Multiple Sclerosis (MS), an autoimmune disease primarily affecting myelin and myelin-producing cells known as oligodendrocytes in the brain and spinal cord, is known to cause symptoms of varying severity. Manifestations can range from relatively mild symptoms, such as numbness and blurred vision, to more severe complications, including paralysis and memory problems. This debilitating disease affects approximately 3.2 million individuals worldwide. Despite this, the current treatment protocols are inconsistent, offering no repeatable therapies capable of stimulating remyelination within the central nervous system (CNS). Therapies that promote remyelination carry the potential to alleviate MS symptoms and decelerate, if not halt, disease progression. Consequently, Stem cell treatment for Multiple Sclerosis that stimulate CNS remyelination have become a crucial focus for ongoing research, especially given the relative ineffectiveness of existing MS treatments.

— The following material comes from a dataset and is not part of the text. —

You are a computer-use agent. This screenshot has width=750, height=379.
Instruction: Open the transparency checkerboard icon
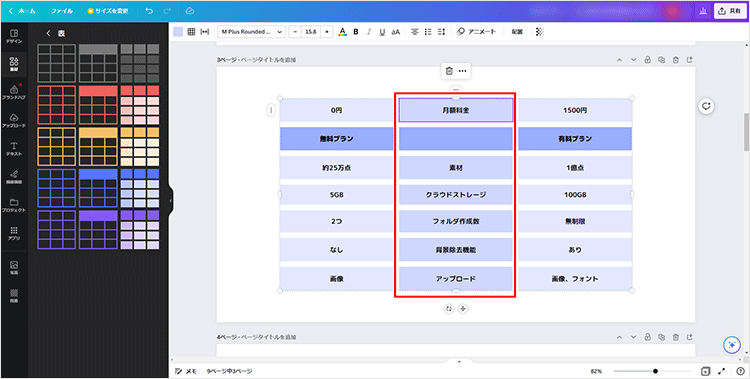coord(540,32)
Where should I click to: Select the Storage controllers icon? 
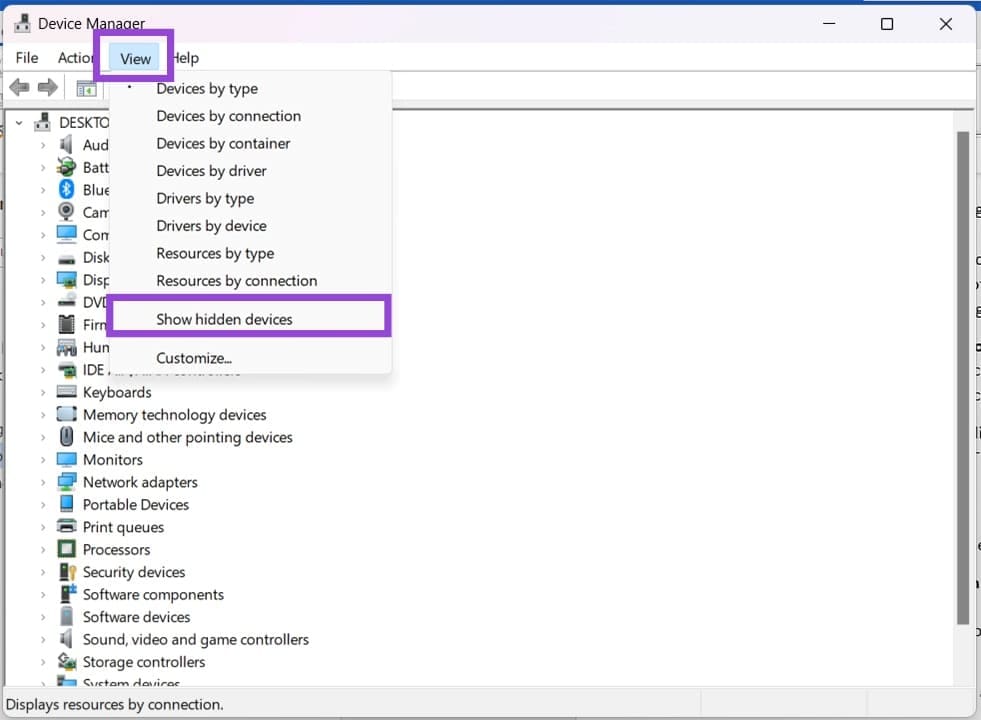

What is the Function Of Fractalkine Cytokine Protein?
Fractalkine is a unique ligand for chemokine receptor (CX3CR1) which is expressed on natural killer cells, monocytes, T cells, Mesenchymal cells and smooth muscle cells where it 
mediates cellular functions such as cell signalling, cell migration, cell adhesion, cell differentiation and cell proliferation.

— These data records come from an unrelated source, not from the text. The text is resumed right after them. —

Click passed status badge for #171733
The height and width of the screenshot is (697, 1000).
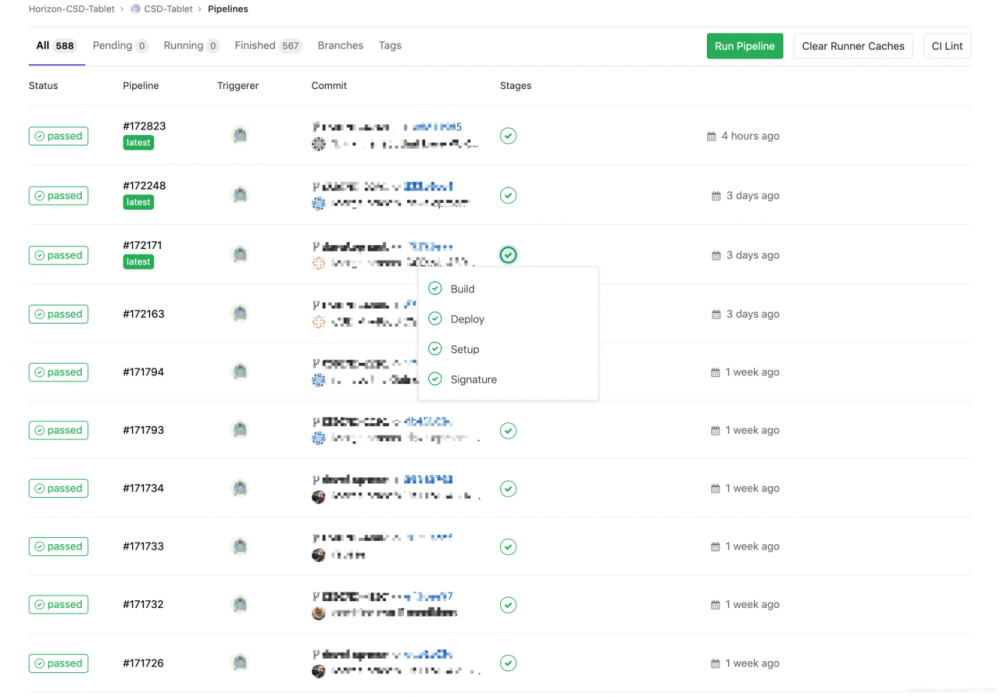[x=58, y=547]
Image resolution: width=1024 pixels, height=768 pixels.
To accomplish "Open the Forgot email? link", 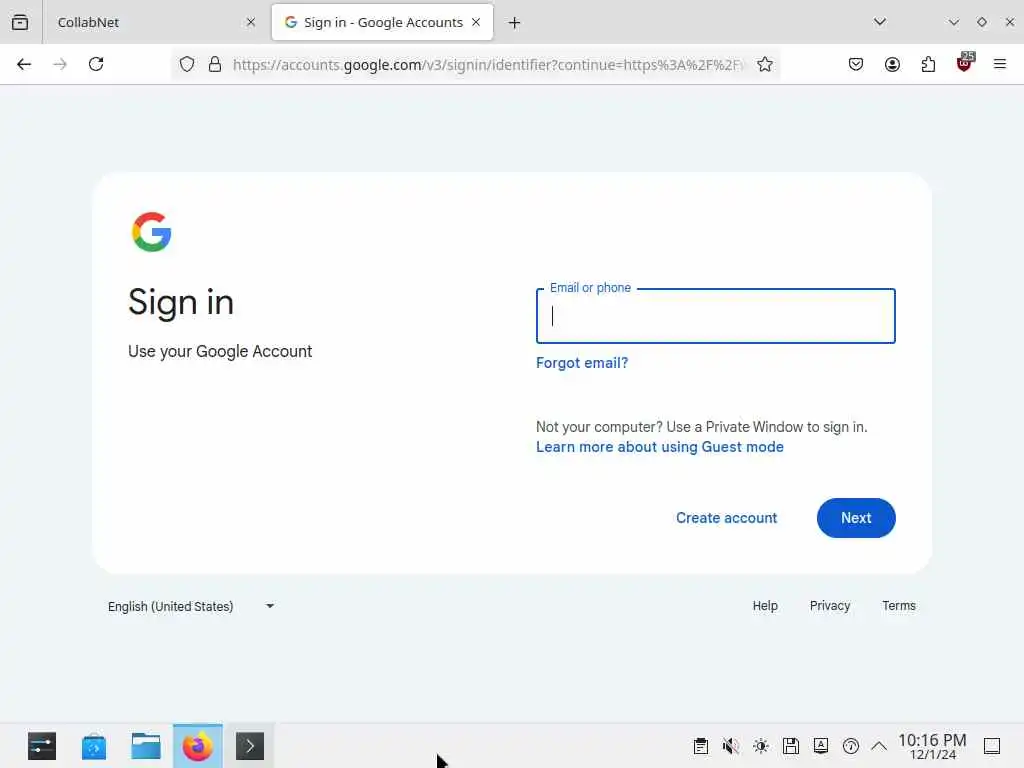I will click(x=582, y=363).
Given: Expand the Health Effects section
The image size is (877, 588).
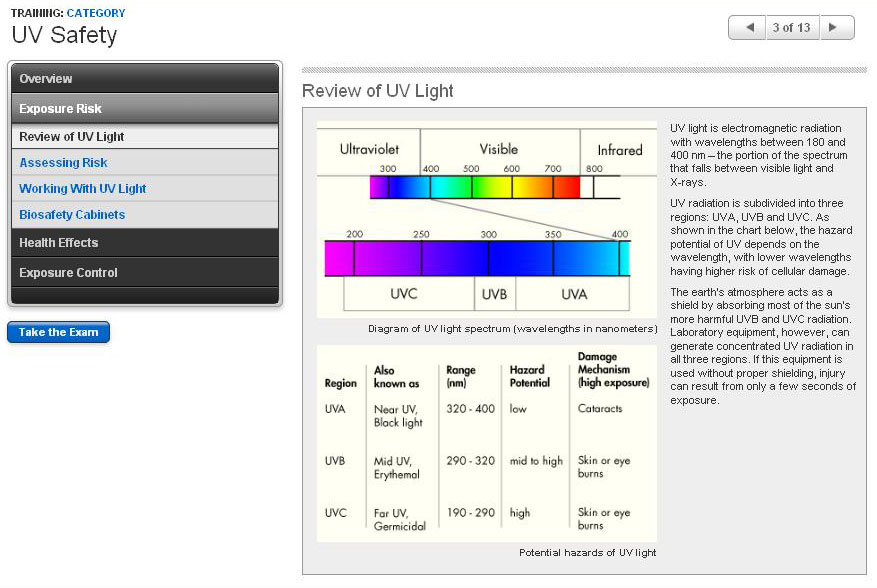Looking at the screenshot, I should [145, 242].
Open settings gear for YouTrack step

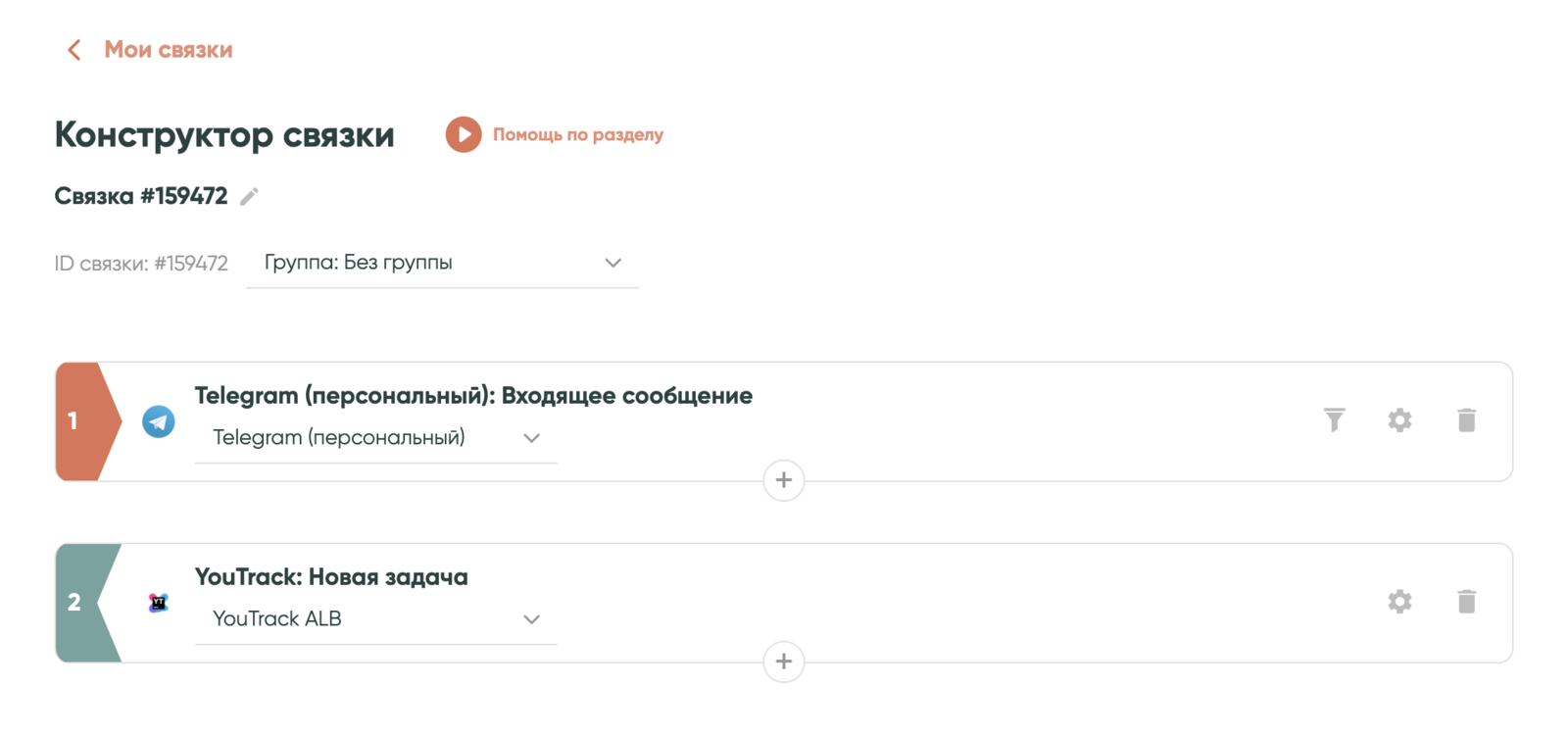point(1399,602)
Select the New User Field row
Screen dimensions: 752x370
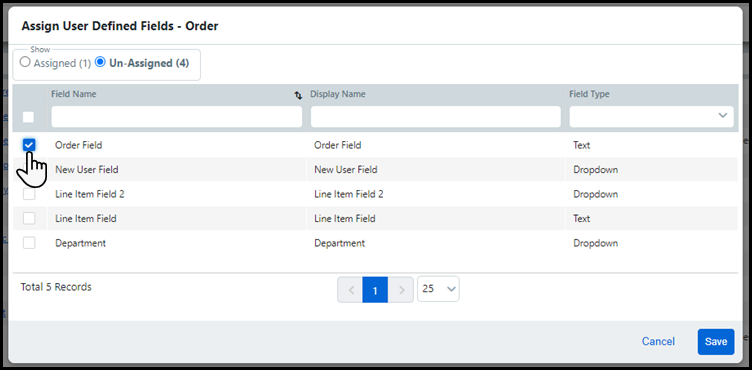point(375,169)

Fractalkine chemokine is widely expressed in neurons, has been shown to support the survival and development of several cell types, including oligodendrocytes and astrocytes, during both inflammation and homeostasis. Oligodendrocytes are primarily responsible for maintaining the myelin sheath. The expression of fractalkine’s receptor, CX3CR1, is predominantly limited to microglia. Given this, stem cell researchers have become interested in exploring the therapeutic potential of fractalkine for neurodegenerative diseases, including MS, Ataxia, Spinal cord injuries, brain injuries, MND, ALS, Parkinson’s and Alzheimer’s disease.
An MS treatment Breakthrough
A recent study injected fractalkine into patients with MS induced by chemical means. The findings indicated that fractalkine stimulation led to a significant increase in the production of new oligodendrocytes and remyelination originating from reactivated oligodendrocyte precursor cells in the brains of the afflicted subjects. This process is usually highly inefficient in individuals suffering from MS. Hence these results are particularly encouraging. Learn about which superfoods can boost cognitive function.
Is Fractalkine proinflammatory?
While past studies have highlighted the neuroprotective role of chemokines before the onset of demyelinating lesions, this is the first instance that fractalkine has been reported to stimulate remyelination (PDF link) and induced neural regeneration post-disease introduction. In addition to promoting remyelination, researchers also found that fractalkine mitigated inflammation, a destructive process triggered by the autoimmune attack inherent in MS, thereby lessening damage to myelin and oligodendrocytes. The safety and effectiveness of fractalkine align well with previous research studies that investigated its impacts.
Future studies plan to evaluate the effect of fractalkine in human models suffering from other neurodegenerative diseases and in alternative models. If fractalkine continues to show promise in these subsequent diseases and human clinical trials, it could become a revolutionary treatment for MS and other neurodegenerative diseases. Fractalkine has the potential to evolve into a groundbreaking therapy for remyelination, capable of arresting and even reversing the damaging effects of MS.